From: Marcelo Tosatti <mtosatti@redhat.com>
To: Xiao Guangrong <xiaoguangrong@linux.vnet.ibm.com>
Cc: Gleb Natapov <gleb@redhat.com>,
avi.kivity@gmail.com, pbonzini@redhat.com,
linux-kernel@vger.kernel.org, kvm@vger.kernel.org
Subject: Re: [PATCH v6 3/7] KVM: MMU: fast invalidate all pages
Date: Tue, 21 May 2013 22:41:51 -0300 [thread overview]
Message-ID: <20130522014151.GB8583@amt.cnet> (raw)
In-Reply-To: <519AEBD9.9040909@linux.vnet.ibm.com>
On Tue, May 21, 2013 at 11:36:57AM +0800, Xiao Guangrong wrote:
> On 05/21/2013 04:40 AM, Marcelo Tosatti wrote:
> > On Mon, May 20, 2013 at 11:15:45PM +0300, Gleb Natapov wrote:
> >> On Mon, May 20, 2013 at 04:46:24PM -0300, Marcelo Tosatti wrote:
> >>> On Fri, May 17, 2013 at 05:12:58AM +0800, Xiao Guangrong wrote:
> >>>> The current kvm_mmu_zap_all is really slow - it is holding mmu-lock to
> >>>> walk and zap all shadow pages one by one, also it need to zap all guest
> >>>> page's rmap and all shadow page's parent spte list. Particularly, things
> >>>> become worse if guest uses more memory or vcpus. It is not good for
> >>>> scalability
> >>>>
> >>>> In this patch, we introduce a faster way to invalidate all shadow pages.
> >>>> KVM maintains a global mmu invalid generation-number which is stored in
> >>>> kvm->arch.mmu_valid_gen and every shadow page stores the current global
> >>>> generation-number into sp->mmu_valid_gen when it is created
> >>>>
> >>>> When KVM need zap all shadow pages sptes, it just simply increase the
> >>>> global generation-number then reload root shadow pages on all vcpus.
> >>>> Vcpu will create a new shadow page table according to current kvm's
> >>>> generation-number. It ensures the old pages are not used any more.
> >>>> Then the invalid-gen pages (sp->mmu_valid_gen != kvm->arch.mmu_valid_gen)

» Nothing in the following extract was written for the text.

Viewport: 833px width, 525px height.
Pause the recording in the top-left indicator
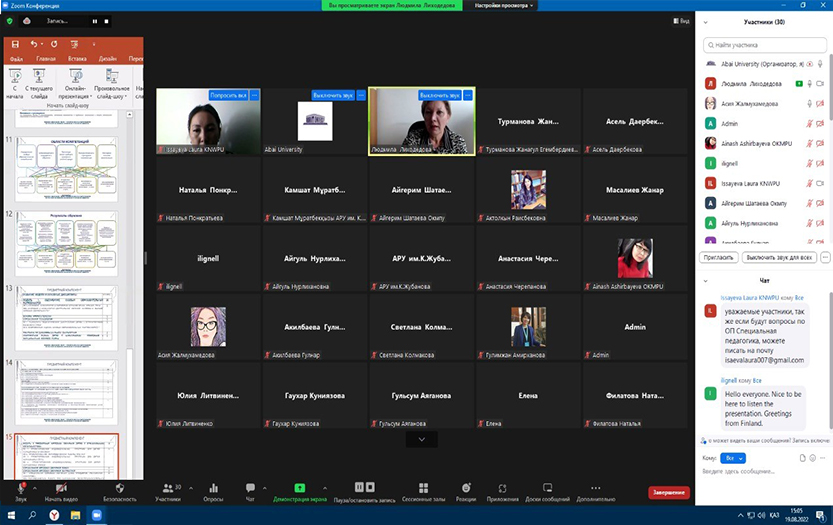point(95,20)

> >>>> are zapped by using lock-break technique
> >>>>
> >>>> Signed-off-by: Xiao Guangrong <xiaoguangrong@linux.vnet.ibm.com>
> >>>> ---
> >>>> arch/x86/include/asm/kvm_host.h | 2 +
> >>>> arch/x86/kvm/mmu.c | 103 +++++++++++++++++++++++++++++++++++++++
> >>>> arch/x86/kvm/mmu.h | 1 +
> >>>> 3 files changed, 106 insertions(+), 0 deletions(-)
> >>>>
> >>>> diff --git a/arch/x86/include/asm/kvm_host.h b/arch/x86/include/asm/kvm_host.h
> >>>> index 3741c65..bff7d46 100644
> >>>> --- a/arch/x86/include/asm/kvm_host.h
> >>>> +++ b/arch/x86/include/asm/kvm_host.h
> >>>> @@ -222,6 +222,7 @@ struct kvm_mmu_page {
> >>>> int root_count; /* Currently serving as active root */
> >>>> unsigned int unsync_children;
> >>>> unsigned long parent_ptes; /* Reverse mapping for parent_pte */
> >>>> + unsigned long mmu_valid_gen;
> >>>> DECLARE_BITMAP(unsync_child_bitmap, 512);
> >>>>
> >>>> #ifdef CONFIG_X86_32
> >>>> @@ -529,6 +530,7 @@ struct kvm_arch {
> >>>> unsigned int n_requested_mmu_pages;
> >>>> unsigned int n_max_mmu_pages;
> >>>> unsigned int indirect_shadow_pages;
> >>>> + unsigned long mmu_valid_gen;
> >>>> struct hlist_head mmu_page_hash[KVM_NUM_MMU_PAGES];
> >>>> /*
> >>>> * Hash table of struct kvm_mmu_page.
> >>>> diff --git a/arch/x86/kvm/mmu.c b/arch/x86/kvm/mmu.c
> >>>> index 682ecb4..891ad2c 100644
> >>>> --- a/arch/x86/kvm/mmu.c
> >>>> +++ b/arch/x86/kvm/mmu.c
> >>>> @@ -1839,6 +1839,11 @@ static void clear_sp_write_flooding_count(u64 *spte)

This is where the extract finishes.